Insegnare è un lavoro stancante, ma molto vario. I problemi sono diversi ogni anno e ogni giorno e le soluzioni variano. Quest'estate, dopo la tempesta della Didattica a Distanza, ho riguardato il mio archivio di tracce per i temi, verifiche, esercizi eccetera e mi sono resa conto che ormai da tempo non lo uso più. Ho buttato via un bel po' di carta e ho tenuto solo poche cose, che probabilmente porterò a scuola. Voglio viaggiare leggera e improvvisare di giorno in giorno e di settimana in settimana. In fondo, è quel che ho sempre fatto: con le supplenze brevi si impara a improvvisare e io le ho fatte per cinque anni.
Sono molto contenta di avere aperto questo blog; non soltanto per il piacere dello scambio e dei suggerimenti e degli aiuti che i miei pazienti lettori mi hanno dato, ma anche perché scrivendo sono stata costretta a farmi un sacco di domande e accorgermi che non sempre avevo le risposte. Inoltre mettere insieme i punti principali per raccontare qualcosa mi obbligava a cercare di capire meglio cosa era successo. Molte sono le cose che ho capito meglio cercando di raccontarle.
E molte sono le scene di vita quotidiana che ho scritto e che se non avessi scritto avrei completamente dimenticato - e sarebbe stato un peccato, perché sono la parte più divertente di questo lavoro (e della vita, in effetti).

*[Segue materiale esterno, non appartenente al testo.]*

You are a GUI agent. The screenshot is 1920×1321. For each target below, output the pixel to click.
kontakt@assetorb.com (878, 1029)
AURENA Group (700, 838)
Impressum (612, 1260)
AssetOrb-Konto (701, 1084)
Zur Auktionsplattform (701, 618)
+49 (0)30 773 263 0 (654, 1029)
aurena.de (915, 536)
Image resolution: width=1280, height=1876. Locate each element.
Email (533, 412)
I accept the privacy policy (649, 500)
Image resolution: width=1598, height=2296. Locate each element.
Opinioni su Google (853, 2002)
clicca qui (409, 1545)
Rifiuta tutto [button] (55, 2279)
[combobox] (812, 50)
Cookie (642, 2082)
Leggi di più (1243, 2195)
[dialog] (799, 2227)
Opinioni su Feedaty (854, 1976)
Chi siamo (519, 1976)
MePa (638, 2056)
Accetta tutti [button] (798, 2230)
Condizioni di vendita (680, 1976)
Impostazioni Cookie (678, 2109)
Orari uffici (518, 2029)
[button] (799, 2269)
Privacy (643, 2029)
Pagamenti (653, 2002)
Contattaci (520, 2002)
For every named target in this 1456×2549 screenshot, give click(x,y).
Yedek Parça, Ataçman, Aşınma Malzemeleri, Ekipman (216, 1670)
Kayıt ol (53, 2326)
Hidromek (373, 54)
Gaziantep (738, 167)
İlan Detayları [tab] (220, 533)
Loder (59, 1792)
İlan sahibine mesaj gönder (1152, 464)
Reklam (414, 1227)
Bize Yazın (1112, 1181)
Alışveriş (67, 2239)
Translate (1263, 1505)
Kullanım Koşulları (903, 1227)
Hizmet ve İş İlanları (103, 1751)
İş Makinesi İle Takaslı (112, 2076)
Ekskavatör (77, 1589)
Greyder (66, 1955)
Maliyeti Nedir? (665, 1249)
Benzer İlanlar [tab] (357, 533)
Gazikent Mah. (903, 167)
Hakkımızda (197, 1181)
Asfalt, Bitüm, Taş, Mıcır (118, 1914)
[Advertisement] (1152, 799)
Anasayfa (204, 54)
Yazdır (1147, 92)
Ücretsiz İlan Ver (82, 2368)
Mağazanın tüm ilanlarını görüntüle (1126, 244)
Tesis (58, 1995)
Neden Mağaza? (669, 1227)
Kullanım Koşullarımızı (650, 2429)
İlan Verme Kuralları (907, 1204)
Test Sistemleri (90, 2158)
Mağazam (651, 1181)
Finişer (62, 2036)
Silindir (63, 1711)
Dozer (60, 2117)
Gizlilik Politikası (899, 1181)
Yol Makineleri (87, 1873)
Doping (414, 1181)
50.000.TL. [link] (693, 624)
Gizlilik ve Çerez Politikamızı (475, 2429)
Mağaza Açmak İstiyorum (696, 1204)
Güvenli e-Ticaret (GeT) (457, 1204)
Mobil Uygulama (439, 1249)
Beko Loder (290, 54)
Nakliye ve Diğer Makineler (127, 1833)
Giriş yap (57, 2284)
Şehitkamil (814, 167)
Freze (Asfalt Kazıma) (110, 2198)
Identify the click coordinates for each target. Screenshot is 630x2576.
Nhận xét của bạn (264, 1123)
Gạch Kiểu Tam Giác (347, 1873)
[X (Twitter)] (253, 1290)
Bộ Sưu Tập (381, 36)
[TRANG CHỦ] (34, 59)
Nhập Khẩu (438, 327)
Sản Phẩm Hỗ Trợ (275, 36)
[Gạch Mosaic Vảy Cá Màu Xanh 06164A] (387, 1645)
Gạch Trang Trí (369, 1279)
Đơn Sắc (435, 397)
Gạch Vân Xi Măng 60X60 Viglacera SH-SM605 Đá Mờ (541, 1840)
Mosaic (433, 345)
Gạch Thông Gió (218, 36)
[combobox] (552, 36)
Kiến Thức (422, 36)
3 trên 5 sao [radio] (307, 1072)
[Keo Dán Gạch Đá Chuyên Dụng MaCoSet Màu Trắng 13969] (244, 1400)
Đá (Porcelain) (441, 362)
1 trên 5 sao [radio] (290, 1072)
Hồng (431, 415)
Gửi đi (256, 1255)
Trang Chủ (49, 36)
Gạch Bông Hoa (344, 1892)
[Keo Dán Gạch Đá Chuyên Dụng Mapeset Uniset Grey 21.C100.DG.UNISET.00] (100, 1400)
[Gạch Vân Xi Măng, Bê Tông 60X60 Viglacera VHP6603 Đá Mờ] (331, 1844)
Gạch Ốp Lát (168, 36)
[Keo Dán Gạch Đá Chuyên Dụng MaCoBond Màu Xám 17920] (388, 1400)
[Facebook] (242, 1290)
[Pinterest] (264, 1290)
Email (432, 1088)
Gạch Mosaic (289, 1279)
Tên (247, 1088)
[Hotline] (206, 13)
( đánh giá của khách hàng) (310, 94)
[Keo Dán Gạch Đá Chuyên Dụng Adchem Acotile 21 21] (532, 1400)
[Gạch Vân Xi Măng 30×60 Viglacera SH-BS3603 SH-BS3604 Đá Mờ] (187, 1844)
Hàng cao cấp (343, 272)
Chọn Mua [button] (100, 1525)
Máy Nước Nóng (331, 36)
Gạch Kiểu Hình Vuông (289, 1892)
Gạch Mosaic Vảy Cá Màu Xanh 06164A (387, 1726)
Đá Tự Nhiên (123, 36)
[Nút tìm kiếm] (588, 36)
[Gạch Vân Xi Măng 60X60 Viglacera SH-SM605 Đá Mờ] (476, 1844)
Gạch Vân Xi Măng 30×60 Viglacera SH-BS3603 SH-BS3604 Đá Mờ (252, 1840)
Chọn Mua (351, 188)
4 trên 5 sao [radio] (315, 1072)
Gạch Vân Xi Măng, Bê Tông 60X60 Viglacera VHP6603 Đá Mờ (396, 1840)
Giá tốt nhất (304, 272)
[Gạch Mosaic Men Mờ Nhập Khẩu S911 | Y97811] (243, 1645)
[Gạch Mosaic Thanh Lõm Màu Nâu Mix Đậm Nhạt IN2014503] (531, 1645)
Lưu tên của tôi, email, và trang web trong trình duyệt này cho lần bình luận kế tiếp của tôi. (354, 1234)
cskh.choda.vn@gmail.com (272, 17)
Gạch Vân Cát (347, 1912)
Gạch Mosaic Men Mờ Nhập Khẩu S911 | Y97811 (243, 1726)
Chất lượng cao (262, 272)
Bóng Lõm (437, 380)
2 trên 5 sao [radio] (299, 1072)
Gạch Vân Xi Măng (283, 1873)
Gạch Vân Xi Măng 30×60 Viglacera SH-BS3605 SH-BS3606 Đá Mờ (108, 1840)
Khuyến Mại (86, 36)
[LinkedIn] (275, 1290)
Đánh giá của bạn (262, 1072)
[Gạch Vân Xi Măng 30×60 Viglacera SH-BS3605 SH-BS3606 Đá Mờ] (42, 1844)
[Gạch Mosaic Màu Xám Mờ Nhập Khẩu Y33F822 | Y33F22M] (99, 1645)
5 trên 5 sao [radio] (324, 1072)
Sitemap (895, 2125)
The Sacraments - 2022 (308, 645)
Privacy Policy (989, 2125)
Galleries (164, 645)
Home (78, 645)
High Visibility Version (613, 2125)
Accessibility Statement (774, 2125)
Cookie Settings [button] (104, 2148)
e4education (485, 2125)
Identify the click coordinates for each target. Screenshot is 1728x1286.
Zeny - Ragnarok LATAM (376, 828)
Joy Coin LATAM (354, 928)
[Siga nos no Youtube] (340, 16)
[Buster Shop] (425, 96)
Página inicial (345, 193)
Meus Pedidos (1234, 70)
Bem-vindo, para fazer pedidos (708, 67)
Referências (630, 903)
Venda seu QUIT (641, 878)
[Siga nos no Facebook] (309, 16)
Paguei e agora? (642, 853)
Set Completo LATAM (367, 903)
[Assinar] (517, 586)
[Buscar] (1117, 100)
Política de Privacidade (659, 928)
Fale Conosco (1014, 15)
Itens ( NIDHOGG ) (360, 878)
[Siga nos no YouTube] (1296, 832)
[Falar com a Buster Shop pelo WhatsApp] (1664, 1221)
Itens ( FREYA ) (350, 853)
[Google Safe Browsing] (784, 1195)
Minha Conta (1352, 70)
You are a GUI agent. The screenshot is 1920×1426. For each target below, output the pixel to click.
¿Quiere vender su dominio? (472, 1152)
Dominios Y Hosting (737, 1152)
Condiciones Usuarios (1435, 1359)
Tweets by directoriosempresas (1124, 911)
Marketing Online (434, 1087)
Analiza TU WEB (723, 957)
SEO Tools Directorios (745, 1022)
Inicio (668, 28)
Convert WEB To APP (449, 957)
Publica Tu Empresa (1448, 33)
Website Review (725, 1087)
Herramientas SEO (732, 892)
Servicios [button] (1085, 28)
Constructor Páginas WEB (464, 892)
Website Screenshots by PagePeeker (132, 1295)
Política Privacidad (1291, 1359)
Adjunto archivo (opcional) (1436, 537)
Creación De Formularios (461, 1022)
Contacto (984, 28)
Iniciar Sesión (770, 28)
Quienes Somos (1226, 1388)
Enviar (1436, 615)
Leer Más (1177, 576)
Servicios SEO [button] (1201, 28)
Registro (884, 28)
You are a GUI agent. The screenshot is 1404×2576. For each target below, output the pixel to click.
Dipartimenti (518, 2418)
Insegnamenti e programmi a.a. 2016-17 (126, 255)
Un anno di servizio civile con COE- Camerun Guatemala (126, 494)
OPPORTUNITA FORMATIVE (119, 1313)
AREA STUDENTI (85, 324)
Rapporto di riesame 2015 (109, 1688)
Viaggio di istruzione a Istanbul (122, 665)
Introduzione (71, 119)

Giusto in questi giorni, per meglio aiutarmi a festeggiare, i signori Blogspot hanno cambiato la parte interna del blog. Loro sono convinti di aver migliorato, immagino, ma per me è piuttosto complicato superare gli automatismi accumulati in dodici anni, perciò li sto maledicendo assai in cuor mio mentre arranco per preparare i post. Tra l'altro sono anche terribilmente abitudinaria, quindi il trauma è notevole.

Dodici anni sono passati, e spero di passarne qui almeno altri dodici.
Nel frattempo ringrazio tutti quelli che sono passati di qua, silenziosi o loquaci che siano stati.
E ringrazio anche i due fidi e amatissimi computer che mi hanno tenuto compagnia in questa avventura.
Konnichi wa - sorvolando sul fatto che si tratta di un saluto che andrebbe fatto entro le undici del mattino (e infatti è sbagliato ora, come era sbagliato quando l'ho usato aprendo il blog. E pazienza).